New strings, new sound…

Cool... I put new nylon strings on my son's guitar and it sounds just great now. No more sharp fretted notes. And it sounds really good for a $40 LTD guitar. (I finally asked my mom.)

Yup, that's his guitar in the picture (the natural one, not the pink), except now it's only $19.95. And they brag about how it has "real steel strings"... except it's a nylon-string design and shouldn't have steel strings. Heh.

Cosmetically, it has a few blemishes... the fretboard is the worst, as it's painted and not all that well. But it looks fairly well-constructed, and sound-wise, it sounds pretty darn good. No buzzing, nice clear tone. It certainly doesn't sound like a toy, and now that it plays in tune, I'm pretty darn happy with it. I am no longer frustrated with my mom... she did good. (Pure luck, but hey. At $20, I should buy a spare.)

I'm new to nylon strings... tuning new nylon strings is like tuning Silly Putty. At first, it goes out of tune every time you strum it. Like, a full revolution of the turning keys out of tune. After jillion retunings, it's finally settled down to the point I can play it for more than ten minutes without retuning it.
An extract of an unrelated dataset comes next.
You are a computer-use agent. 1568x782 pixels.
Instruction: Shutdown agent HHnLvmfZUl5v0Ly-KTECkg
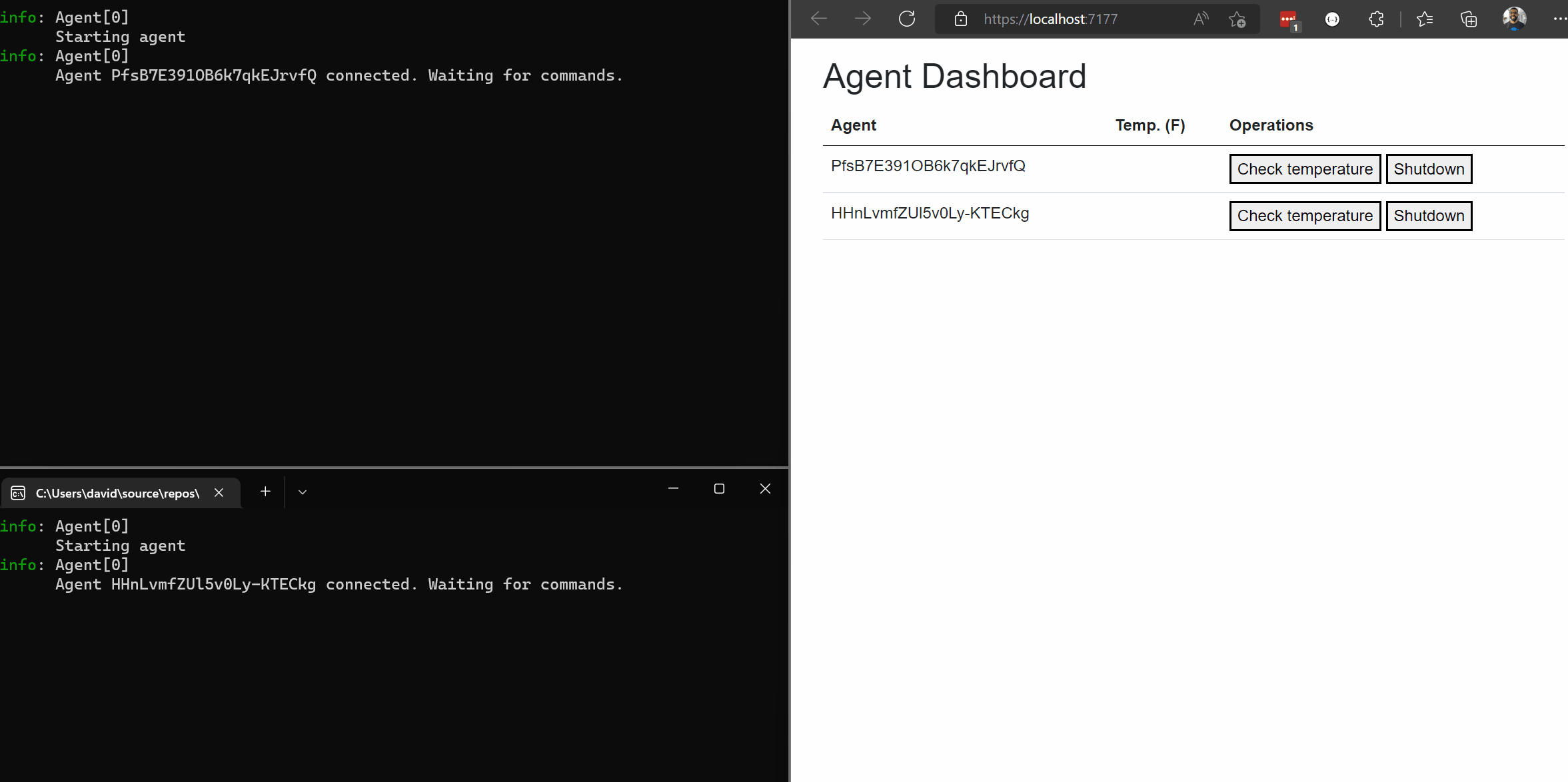point(1429,216)
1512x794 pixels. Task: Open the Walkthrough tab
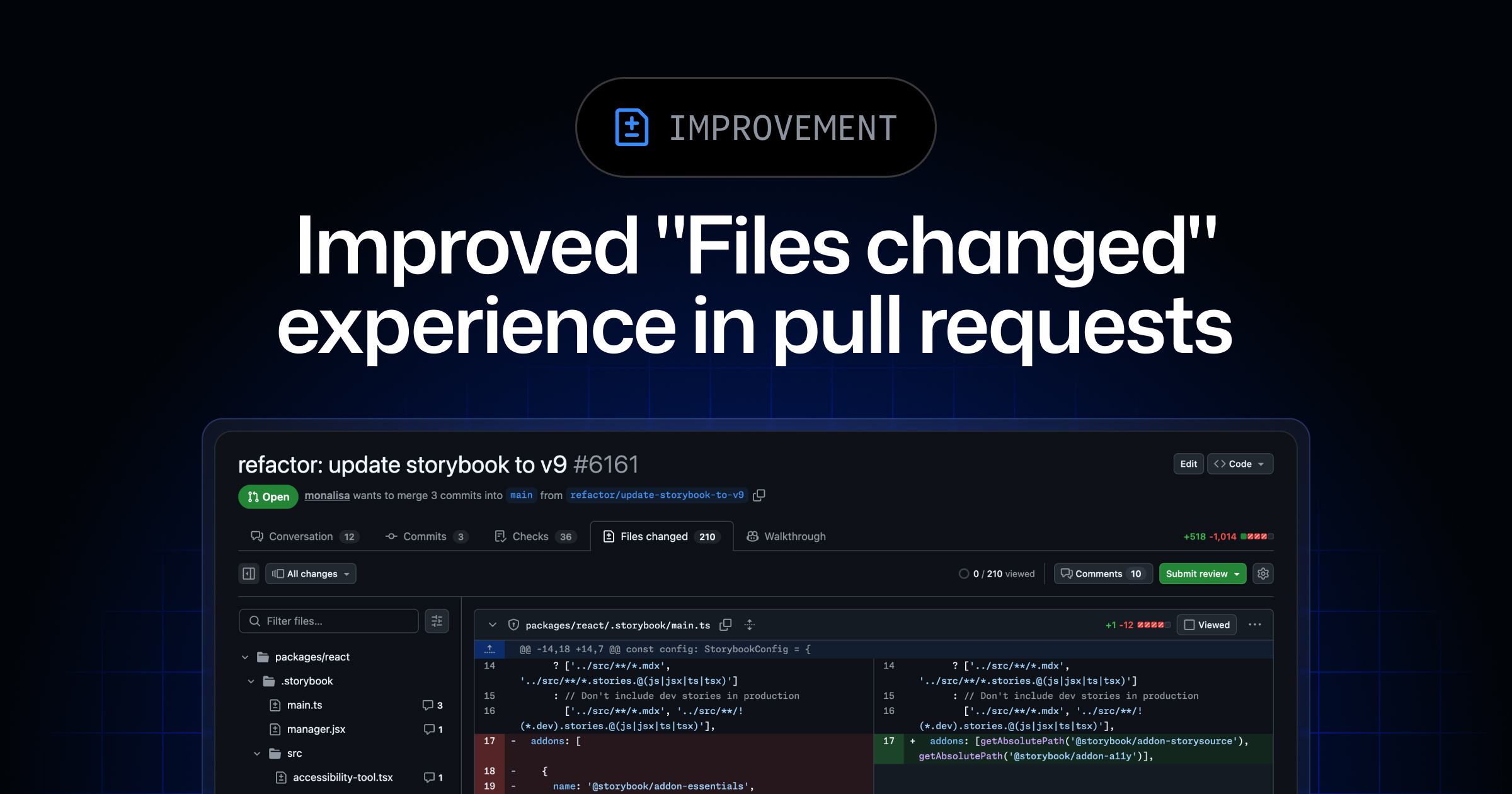click(x=786, y=536)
If anyone cares (and this is for my own record more than anything), I used La Bella 2001 Light Tension Concert Series Classical Guitar Strings. $7.99 from Strings and Beyond.com. Prompt shipping, price was right. Good selection... they had a lot of "light tension" strings where Musician's Friend didn't.

I like the sound of these strings, although the high string is a little "plinky" tuned to D (open G tuning, DGDGBD). That may be more of a function of the half-sized guitar than the quality of string, and it might sound better when tuned up to the standard E.